Gather, from the data below, each line in which the word "agent" occurs.

(Collected data entries)
* * *

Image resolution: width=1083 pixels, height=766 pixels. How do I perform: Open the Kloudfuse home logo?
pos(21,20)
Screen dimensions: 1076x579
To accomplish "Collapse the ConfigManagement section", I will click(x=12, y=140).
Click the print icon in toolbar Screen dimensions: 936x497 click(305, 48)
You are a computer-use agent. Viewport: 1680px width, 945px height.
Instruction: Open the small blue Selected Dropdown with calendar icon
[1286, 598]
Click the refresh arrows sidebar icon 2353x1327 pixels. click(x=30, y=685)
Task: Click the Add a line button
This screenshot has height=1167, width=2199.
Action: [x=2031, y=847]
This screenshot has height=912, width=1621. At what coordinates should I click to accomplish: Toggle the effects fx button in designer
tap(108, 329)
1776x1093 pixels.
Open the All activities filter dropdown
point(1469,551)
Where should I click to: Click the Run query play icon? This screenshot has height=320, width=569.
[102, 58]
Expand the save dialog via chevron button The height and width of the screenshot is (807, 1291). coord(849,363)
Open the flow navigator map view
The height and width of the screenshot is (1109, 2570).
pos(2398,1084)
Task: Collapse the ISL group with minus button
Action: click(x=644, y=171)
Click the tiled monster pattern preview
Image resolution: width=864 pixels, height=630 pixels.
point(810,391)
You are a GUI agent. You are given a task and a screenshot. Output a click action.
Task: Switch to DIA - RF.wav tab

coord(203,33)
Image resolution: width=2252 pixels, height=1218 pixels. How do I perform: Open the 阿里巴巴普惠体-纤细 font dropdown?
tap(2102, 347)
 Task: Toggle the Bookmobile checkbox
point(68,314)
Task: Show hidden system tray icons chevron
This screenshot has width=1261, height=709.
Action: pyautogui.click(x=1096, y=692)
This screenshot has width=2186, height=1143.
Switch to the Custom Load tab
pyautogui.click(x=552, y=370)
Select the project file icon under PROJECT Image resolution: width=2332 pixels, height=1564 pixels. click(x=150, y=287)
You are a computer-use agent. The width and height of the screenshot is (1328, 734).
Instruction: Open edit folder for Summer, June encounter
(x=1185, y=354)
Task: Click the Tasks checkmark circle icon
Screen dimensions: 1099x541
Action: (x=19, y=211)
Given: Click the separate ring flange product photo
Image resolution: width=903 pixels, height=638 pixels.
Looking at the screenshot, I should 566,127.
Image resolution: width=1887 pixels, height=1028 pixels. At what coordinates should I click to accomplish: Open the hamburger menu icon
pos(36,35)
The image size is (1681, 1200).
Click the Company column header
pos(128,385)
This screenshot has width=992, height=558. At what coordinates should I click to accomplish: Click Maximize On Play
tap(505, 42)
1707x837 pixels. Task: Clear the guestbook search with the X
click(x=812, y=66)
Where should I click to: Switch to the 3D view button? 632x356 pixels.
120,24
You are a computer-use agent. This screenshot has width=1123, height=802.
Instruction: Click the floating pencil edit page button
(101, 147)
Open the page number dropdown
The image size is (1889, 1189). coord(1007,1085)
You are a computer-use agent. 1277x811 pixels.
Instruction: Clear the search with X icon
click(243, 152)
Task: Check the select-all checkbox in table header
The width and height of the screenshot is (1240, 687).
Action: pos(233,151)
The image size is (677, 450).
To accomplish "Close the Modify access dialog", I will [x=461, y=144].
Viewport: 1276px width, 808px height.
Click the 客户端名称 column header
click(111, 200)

* * *

- **THE ANSWER**
You are a computer-use agent. Viewport: 1680px width, 945px height.
You are a GUI agent. You are given a task and a screenshot. Output a click action.
You are a computer-use agent. The width and height of the screenshot is (1328, 734).
You are a computer-use agent. This screenshot has width=1123, height=802.
You are a computer-use agent. 1277x811 pixels.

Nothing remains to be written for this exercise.